STORED ROWS:
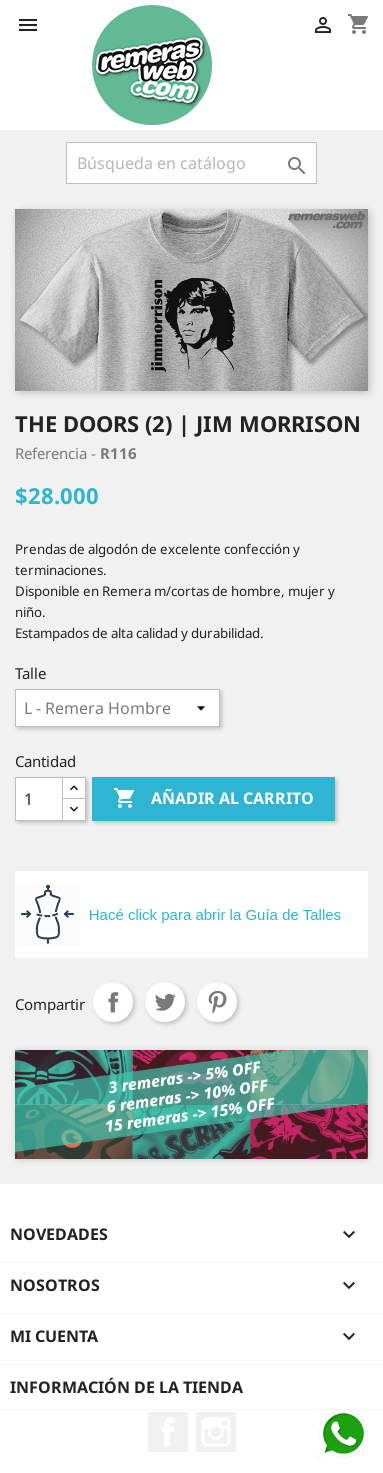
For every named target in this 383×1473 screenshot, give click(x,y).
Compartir (113, 1002)
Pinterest (217, 1002)
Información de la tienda (126, 1387)
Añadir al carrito (213, 799)
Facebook (168, 1432)
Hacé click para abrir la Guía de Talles (215, 914)
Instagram (216, 1432)
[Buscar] (191, 163)
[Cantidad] (39, 799)
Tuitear (165, 1002)
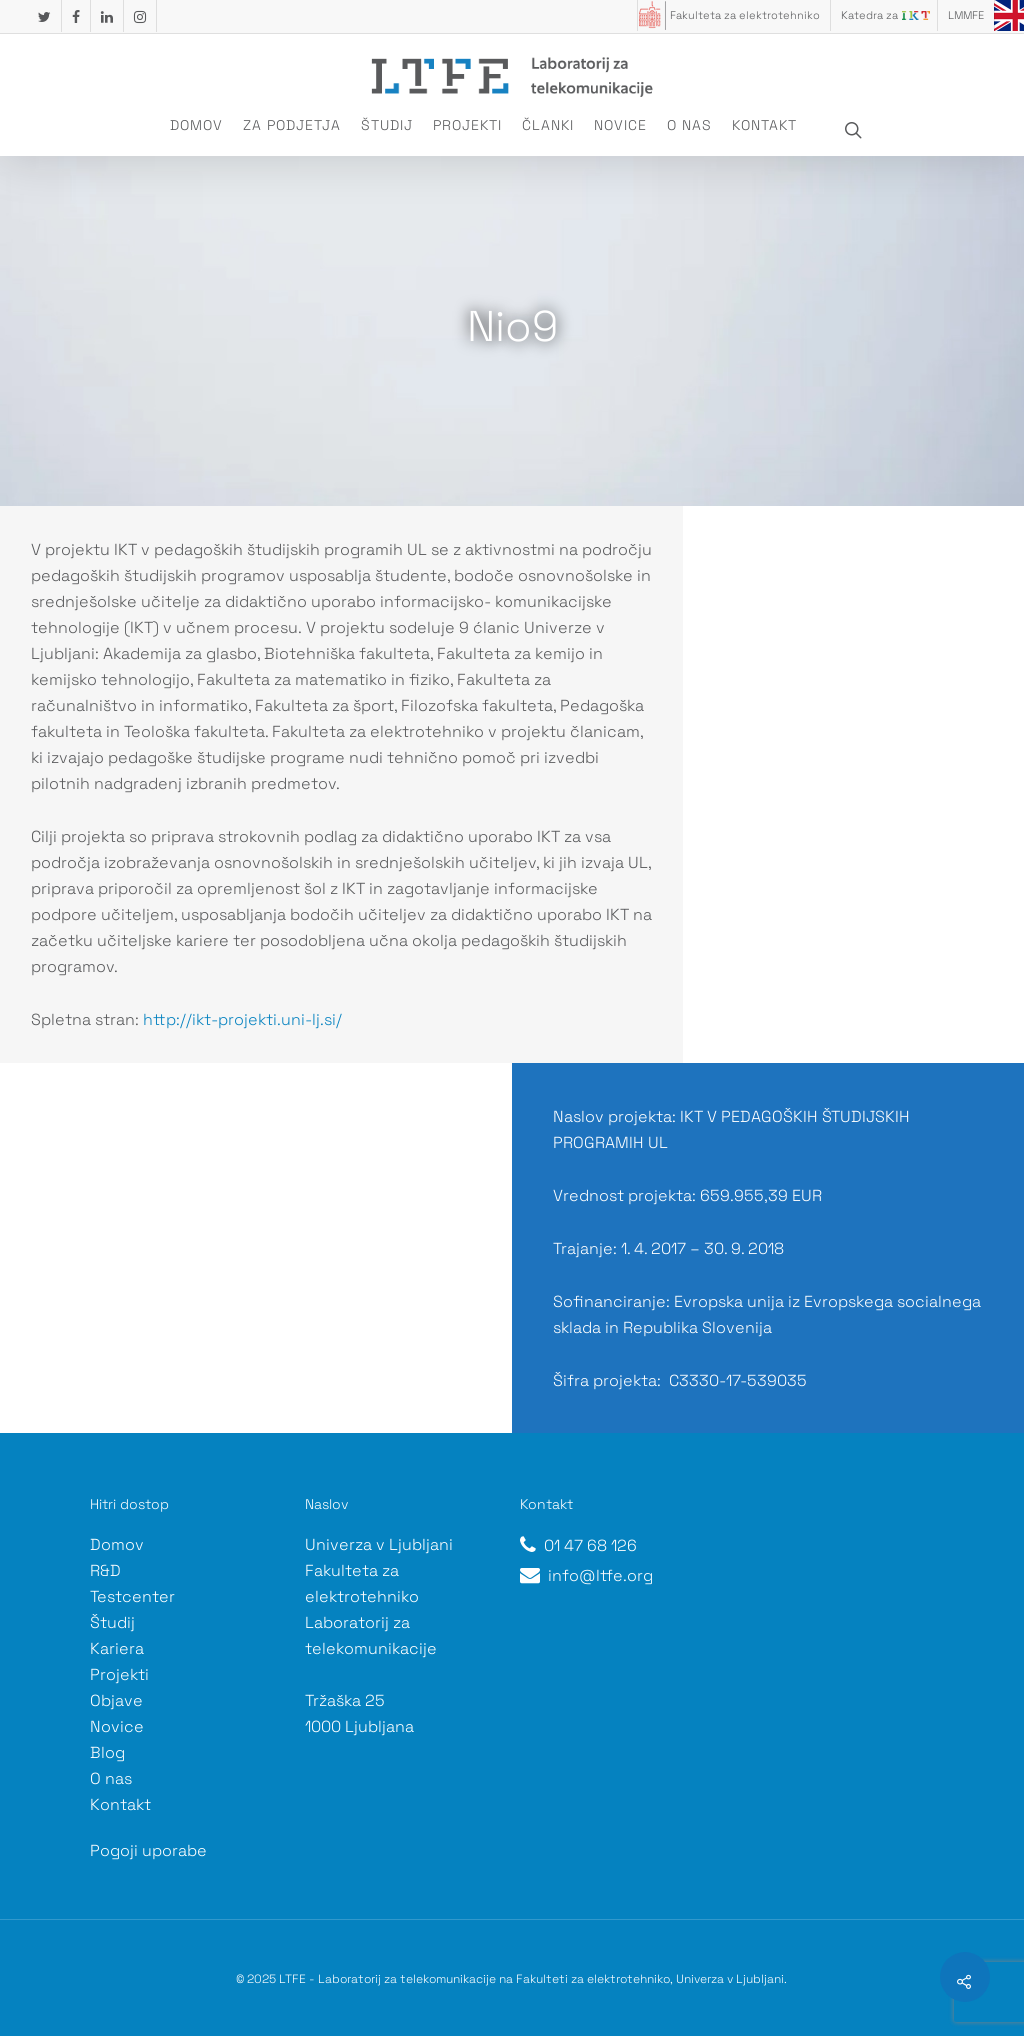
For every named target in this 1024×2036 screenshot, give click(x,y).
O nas (689, 125)
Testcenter (132, 1596)
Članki (548, 125)
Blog (107, 1752)
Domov (196, 125)
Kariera (117, 1648)
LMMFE (966, 15)
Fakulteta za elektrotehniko (745, 15)
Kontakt (764, 125)
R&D (105, 1570)
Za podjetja (292, 125)
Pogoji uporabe (148, 1850)
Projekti (467, 125)
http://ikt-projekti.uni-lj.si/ (242, 1019)
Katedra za (869, 15)
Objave (116, 1700)
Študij (387, 125)
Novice (620, 125)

WHAT IS EXPECTED: Copy out every row above with "screenshot" swapped for "page" and nothing else altered. Leave out the pictures.

SOLUTION FOR THIS TASK:
For every named target in this 383×1473 page, give click(x,y).
Compartir (113, 1002)
Pinterest (217, 1002)
Información de la tienda (126, 1387)
Añadir al carrito (213, 799)
Facebook (168, 1432)
Hacé click para abrir la Guía de Talles (215, 914)
Instagram (216, 1432)
[Buscar] (191, 163)
[Cantidad] (39, 799)
Tuitear (165, 1002)
For every named target in this 1024×2036 page, give click(x,y).
O nas (689, 125)
Testcenter (132, 1596)
Članki (548, 125)
Blog (107, 1752)
Domov (196, 125)
Kariera (117, 1648)
LMMFE (966, 15)
Fakulteta za elektrotehniko (745, 15)
Kontakt (764, 125)
R&D (105, 1570)
Za podjetja (292, 125)
Pogoji uporabe (148, 1850)
Projekti (467, 125)
http://ikt-projekti.uni-lj.si/ (242, 1019)
Katedra za (869, 15)
Objave (116, 1700)
Študij (387, 125)
Novice (620, 125)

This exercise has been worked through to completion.